1. Practical Theory: Teaching and Shortcuts

  • Chris Lehmann, inspired by Dan Meyer's 8th episode of his dy/av series, asks that if "Herculean" effort is needed for teachers to be truly effective and great- are there things new teachers can do to help prevent burn-out and reduce the high attrition rate common among new teachers? The comments also contain some good ideas on how to keep good, hard working teachers in the profession. As a teacher that was hired one week before his first teaching job to teach brand new classes with no set curriculum, the humongous work load on new teachers strikes a chord with me, as does the problem of teachers who take too many "shortcuts."
    • Penelope of Where's the Teacher? adds to this thread as well as part of her critique of Hollywood teacher movies. Check it out.

2. The entire dy/av series

  • Dan Meyer decided to create a summer series of short videos on planning, working, management, and more.
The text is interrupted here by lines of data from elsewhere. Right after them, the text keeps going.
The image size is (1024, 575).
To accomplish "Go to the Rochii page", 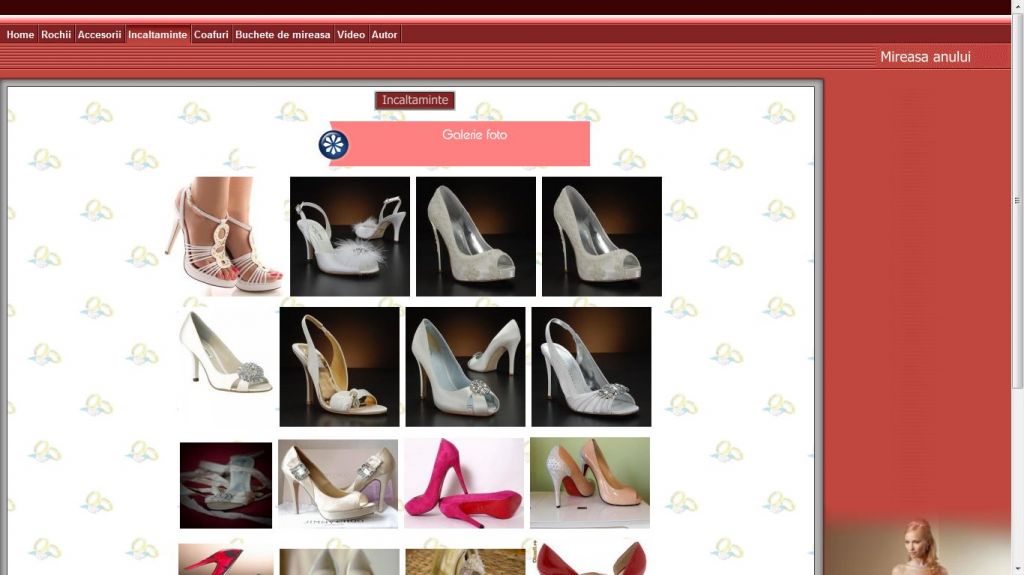I will click(x=56, y=35).
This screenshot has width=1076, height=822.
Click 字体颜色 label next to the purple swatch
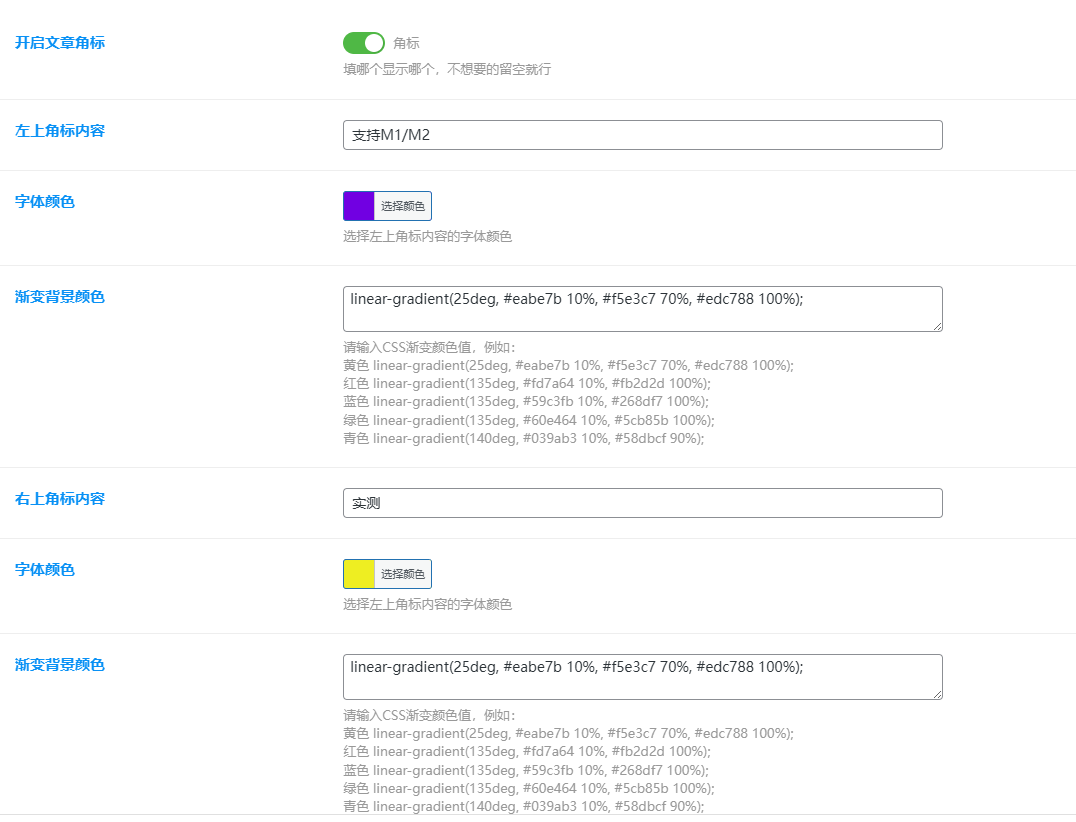45,202
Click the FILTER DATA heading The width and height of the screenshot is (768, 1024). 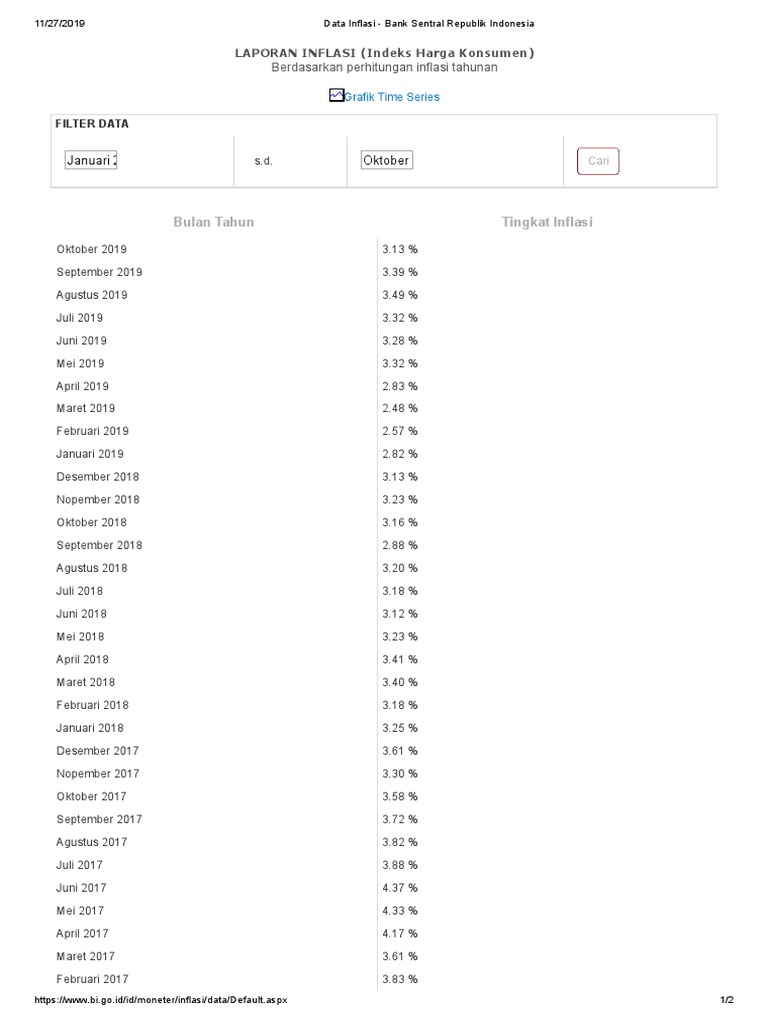click(x=92, y=124)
The series is probably more effective than 95% of new teacher orientation programs (in my opinion). Each week I've looked forward to the next episode, and will miss it when it's gone. Follow this link to the 10th and final episode, which includes links to the other 9.

3. Google Reader Preview Extension for Firefox

  • In Will Richardson's post on the new improved delicious, he quickly notes he's been using this preview extension for Google Reader which allows you to view the actual webpage in the reader window by clicking on a preview button. Why is that cool? It's cool because it means you can read and leave comments directly through Google Reader. No more having 25 tabs of articles whose comments you want to read and where you want to leave comments. I've been looking for something to allow this functionability through GR for awhile!! NOTE: You do need to install the Greasemonkey User Script Add-on to install the GR Preview Extension.

4. Science Teacher: A blog

  • I've been keeping my eyes out for them for awhile, and have just now found my first good one. I've been interested in reading another science teacher who blogs primarily on the teaching of science (as opposed to just edu-tech stuff). Michael Doyle's blog Science Teacher does just that. I'm hoping to do a little more science specific blogging, and I'm grateful for the model that I've found. Thanks to Clay for pointing him out.

5. World War Z

  • Maybe this goes better on a summer reading list, but I thoroughly enjoyed reading Max Brooks' zombie novel, World War Z. It's written as a series of interviews with individuals from around the world recounting the days leading up to and during the "dark years," or their wars with "Zack." Besides being just a good read, it also has some very subtle (but existent) social commentary on consumerism and our service based economy. One of the more interesting parts was the description of job training courses occurring in the midst of the Zombie War. The teachers were all former illegal immigrants, because 80% of the legal population was in the service economy, and didn't actually know how to do anything. Definitely a good read, even if you're not into social commentaries.